Sound a bit far fetched? It turns out that when scientists scattered cat food along the banks of cane toad-infested ponds, the meat ants would come to the shore to pick it up. If they encounter young cane toads emerging from the water while foraging there, the meat ants attack. In fact, in the study area 98% of emerging toads were laid into by ants within two minutes of leaving the water.
You might wonder if desirable species of toads meet the same fate. It turns out that other kinds of toads evade meat ants at all costs. Only the cane toads freeze in position long enough to for the meat ants to overwhelm them with their tough jaws.
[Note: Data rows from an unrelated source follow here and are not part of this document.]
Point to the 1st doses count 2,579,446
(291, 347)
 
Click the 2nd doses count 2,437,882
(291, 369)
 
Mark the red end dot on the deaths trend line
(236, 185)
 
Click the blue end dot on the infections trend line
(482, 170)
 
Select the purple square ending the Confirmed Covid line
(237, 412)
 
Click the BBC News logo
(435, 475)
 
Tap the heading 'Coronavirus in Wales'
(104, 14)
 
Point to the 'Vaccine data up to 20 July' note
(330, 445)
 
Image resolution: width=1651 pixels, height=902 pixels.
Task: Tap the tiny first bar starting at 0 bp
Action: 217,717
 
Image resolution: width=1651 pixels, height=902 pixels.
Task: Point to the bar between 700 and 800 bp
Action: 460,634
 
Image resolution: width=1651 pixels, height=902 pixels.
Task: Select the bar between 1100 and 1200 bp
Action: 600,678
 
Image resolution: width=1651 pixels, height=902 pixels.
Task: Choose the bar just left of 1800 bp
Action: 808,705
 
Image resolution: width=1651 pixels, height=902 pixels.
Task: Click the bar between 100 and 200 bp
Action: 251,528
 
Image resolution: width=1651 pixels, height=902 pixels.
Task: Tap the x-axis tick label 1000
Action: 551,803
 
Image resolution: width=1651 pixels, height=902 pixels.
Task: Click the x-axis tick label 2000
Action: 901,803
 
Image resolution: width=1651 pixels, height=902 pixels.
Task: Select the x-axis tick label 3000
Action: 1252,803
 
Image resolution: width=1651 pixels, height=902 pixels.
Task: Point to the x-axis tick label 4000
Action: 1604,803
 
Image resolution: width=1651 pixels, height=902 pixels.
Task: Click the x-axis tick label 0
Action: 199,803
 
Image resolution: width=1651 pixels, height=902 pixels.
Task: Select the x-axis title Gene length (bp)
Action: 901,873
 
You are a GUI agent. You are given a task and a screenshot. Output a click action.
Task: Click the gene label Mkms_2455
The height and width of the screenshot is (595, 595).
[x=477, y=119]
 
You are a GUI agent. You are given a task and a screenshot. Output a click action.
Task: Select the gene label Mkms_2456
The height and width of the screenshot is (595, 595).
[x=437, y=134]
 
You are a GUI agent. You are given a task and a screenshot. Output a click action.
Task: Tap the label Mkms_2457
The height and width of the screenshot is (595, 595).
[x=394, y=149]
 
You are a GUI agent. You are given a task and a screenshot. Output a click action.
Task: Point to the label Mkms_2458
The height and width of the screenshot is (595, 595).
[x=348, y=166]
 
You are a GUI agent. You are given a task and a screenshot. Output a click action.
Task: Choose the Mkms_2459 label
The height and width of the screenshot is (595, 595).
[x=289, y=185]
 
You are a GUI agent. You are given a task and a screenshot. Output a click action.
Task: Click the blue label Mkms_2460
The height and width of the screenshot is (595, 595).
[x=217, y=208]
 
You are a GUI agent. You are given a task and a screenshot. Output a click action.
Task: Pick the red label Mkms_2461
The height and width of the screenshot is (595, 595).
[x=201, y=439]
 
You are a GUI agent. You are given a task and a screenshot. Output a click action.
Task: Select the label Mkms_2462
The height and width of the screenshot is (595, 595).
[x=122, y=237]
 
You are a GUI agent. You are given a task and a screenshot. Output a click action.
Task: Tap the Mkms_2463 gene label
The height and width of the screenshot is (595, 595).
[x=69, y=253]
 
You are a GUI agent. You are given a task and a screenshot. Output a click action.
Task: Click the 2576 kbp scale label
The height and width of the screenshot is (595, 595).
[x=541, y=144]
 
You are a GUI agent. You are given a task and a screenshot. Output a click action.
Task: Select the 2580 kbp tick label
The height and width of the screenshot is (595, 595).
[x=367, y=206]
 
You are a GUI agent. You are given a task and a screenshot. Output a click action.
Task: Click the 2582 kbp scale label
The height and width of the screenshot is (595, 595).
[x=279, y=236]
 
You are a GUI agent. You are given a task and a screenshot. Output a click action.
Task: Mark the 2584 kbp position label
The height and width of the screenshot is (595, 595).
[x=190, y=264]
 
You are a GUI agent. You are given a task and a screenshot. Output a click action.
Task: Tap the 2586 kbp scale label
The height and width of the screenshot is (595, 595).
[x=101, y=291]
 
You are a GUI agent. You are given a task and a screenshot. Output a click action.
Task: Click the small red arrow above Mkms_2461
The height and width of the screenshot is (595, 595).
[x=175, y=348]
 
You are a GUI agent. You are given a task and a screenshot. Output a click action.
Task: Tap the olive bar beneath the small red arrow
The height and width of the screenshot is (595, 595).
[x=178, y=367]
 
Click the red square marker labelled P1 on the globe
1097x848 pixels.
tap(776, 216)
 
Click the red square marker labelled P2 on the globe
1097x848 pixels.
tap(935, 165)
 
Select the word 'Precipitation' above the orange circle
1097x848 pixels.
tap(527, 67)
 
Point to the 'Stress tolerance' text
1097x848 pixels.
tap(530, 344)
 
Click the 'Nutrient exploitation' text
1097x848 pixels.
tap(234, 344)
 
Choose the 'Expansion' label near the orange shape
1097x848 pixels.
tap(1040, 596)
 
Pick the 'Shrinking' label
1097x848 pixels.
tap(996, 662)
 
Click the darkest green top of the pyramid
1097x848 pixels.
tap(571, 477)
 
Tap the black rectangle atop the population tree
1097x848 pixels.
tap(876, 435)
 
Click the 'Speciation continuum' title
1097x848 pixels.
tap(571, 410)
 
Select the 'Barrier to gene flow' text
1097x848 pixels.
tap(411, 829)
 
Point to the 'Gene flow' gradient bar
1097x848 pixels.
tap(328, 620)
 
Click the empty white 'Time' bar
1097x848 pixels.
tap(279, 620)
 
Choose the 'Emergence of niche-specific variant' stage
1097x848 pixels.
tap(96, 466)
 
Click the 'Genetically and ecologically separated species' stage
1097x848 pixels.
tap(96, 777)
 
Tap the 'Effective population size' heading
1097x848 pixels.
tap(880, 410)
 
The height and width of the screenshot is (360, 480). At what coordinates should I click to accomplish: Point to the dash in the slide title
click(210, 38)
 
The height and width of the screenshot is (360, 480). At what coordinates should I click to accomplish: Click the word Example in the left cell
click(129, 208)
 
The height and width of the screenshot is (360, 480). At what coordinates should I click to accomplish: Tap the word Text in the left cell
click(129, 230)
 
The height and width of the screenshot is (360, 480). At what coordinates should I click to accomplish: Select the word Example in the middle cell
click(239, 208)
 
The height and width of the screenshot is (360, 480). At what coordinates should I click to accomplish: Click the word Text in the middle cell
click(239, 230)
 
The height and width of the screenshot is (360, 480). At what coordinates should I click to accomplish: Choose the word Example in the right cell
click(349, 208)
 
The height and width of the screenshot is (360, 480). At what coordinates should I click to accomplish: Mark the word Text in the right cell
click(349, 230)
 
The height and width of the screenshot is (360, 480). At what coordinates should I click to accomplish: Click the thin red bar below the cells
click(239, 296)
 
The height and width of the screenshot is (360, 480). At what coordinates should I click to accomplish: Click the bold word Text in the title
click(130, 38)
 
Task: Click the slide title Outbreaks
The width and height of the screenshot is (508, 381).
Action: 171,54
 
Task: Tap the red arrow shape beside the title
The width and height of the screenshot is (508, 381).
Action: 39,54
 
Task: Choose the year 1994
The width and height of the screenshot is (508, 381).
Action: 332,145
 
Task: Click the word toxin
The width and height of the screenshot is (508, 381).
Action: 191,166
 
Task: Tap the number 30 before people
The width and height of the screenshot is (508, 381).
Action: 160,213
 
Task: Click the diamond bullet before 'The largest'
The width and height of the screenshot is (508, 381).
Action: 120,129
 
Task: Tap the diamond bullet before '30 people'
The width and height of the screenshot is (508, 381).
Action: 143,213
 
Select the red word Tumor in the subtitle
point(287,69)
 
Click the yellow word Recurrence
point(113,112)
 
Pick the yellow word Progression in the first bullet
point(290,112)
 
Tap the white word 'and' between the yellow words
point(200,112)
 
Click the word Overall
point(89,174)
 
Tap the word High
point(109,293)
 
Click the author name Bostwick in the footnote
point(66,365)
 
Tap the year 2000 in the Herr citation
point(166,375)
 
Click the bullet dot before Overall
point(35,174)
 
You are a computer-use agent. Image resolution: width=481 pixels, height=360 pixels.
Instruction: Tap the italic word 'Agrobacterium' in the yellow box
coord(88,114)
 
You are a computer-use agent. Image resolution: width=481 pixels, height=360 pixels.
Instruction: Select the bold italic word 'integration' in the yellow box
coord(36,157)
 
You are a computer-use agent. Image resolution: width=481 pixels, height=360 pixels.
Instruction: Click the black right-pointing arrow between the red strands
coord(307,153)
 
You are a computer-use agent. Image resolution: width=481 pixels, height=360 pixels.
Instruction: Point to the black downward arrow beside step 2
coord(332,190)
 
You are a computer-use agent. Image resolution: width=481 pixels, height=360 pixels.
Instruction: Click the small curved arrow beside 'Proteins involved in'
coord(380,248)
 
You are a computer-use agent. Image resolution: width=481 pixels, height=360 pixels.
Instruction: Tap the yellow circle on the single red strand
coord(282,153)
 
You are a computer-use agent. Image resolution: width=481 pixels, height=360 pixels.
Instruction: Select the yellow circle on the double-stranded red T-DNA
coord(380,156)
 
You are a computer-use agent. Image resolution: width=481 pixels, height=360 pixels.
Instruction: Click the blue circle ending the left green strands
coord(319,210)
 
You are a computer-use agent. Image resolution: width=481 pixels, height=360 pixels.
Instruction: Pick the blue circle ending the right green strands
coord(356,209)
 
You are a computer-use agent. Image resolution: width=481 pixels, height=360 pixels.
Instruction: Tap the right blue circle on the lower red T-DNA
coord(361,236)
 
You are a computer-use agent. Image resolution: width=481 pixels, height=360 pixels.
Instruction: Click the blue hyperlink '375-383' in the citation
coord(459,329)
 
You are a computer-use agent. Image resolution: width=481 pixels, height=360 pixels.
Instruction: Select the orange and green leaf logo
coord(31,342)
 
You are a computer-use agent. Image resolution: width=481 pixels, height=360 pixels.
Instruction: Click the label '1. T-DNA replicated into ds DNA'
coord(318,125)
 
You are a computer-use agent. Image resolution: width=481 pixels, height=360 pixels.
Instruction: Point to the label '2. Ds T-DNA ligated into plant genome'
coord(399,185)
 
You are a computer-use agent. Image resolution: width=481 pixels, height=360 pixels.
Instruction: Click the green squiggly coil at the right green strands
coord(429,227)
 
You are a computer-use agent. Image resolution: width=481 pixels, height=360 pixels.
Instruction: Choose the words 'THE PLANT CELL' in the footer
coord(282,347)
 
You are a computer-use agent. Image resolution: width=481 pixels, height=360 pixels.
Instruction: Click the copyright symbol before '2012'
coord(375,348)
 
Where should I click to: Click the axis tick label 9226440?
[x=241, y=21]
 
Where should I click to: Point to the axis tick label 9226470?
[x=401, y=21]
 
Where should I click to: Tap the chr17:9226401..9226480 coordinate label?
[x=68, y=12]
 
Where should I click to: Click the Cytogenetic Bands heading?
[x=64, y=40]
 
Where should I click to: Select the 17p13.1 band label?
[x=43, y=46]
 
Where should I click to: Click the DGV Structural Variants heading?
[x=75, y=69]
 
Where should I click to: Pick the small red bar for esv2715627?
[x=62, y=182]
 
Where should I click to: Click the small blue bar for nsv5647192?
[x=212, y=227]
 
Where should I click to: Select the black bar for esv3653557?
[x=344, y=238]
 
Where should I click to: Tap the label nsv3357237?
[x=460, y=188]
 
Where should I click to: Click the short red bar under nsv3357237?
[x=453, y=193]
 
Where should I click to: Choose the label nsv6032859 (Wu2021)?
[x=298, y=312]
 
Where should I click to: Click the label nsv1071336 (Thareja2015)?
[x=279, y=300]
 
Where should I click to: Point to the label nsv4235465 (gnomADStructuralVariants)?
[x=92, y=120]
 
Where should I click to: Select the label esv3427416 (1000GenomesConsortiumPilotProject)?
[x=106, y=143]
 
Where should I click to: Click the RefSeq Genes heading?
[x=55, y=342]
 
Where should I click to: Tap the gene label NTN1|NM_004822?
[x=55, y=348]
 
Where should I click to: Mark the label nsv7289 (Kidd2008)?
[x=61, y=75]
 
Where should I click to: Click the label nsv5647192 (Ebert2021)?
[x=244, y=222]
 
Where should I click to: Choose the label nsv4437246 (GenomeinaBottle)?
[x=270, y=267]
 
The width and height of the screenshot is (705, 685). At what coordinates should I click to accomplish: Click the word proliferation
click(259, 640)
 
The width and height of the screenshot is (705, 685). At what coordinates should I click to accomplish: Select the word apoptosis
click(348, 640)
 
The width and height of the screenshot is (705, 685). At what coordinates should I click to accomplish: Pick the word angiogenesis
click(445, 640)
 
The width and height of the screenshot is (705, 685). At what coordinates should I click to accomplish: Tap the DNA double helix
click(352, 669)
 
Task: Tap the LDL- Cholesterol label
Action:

What’s so bad about cane toads? The cane toads were introduced into Australia in an effort to control another pest in sugar cane (thus the name). Soon is became evident that when carnivorous vertebrates – marsupials, lizards, snakes or crocodiles- tried to eat a cane toad, they would succumb to its toxins. With so many cane toads, the threat to wildlife is a very real one.
Is the idea of using ants to control pests a new one? No, certain ants have been used by humans to control pests for centuries. As far as is known, the ancient Chinese were the first to use ants to protect crops. As long as 1,700 years ago, farmers employed weaver ants to keep caterpillars, stink bugs and small rodents out of their valuable citrus orchards. Today weaver ants are used to control citrus pests in Northern Australia.
The colors of this meat ant specimen photographed by April Nobile (Copyright AntWeb.org, 2000-2009. Licensing: Attribution-ShareAlike 3.0 Creative Commons License, downloaded from Wikimedia) have faded somewhat. Check out the gorgeous iridescent gaster of photographs of Iridomyrmex reburrus at Myrmecos.net.
Now, I wonder if sprinkling cat food about will keep cats from sitting on my keyboard. 🙂
Georgia Ward-Fear, Gregory P. Brown and Richard Shine. (2010). Using a native predator (the meat ant, Iridomyrmex reburrus) to reduce the abundance of an invasive species (the cane toad, Bufo marinus) in tropical Australia
Journal of Applied Ecology, early view at journal website.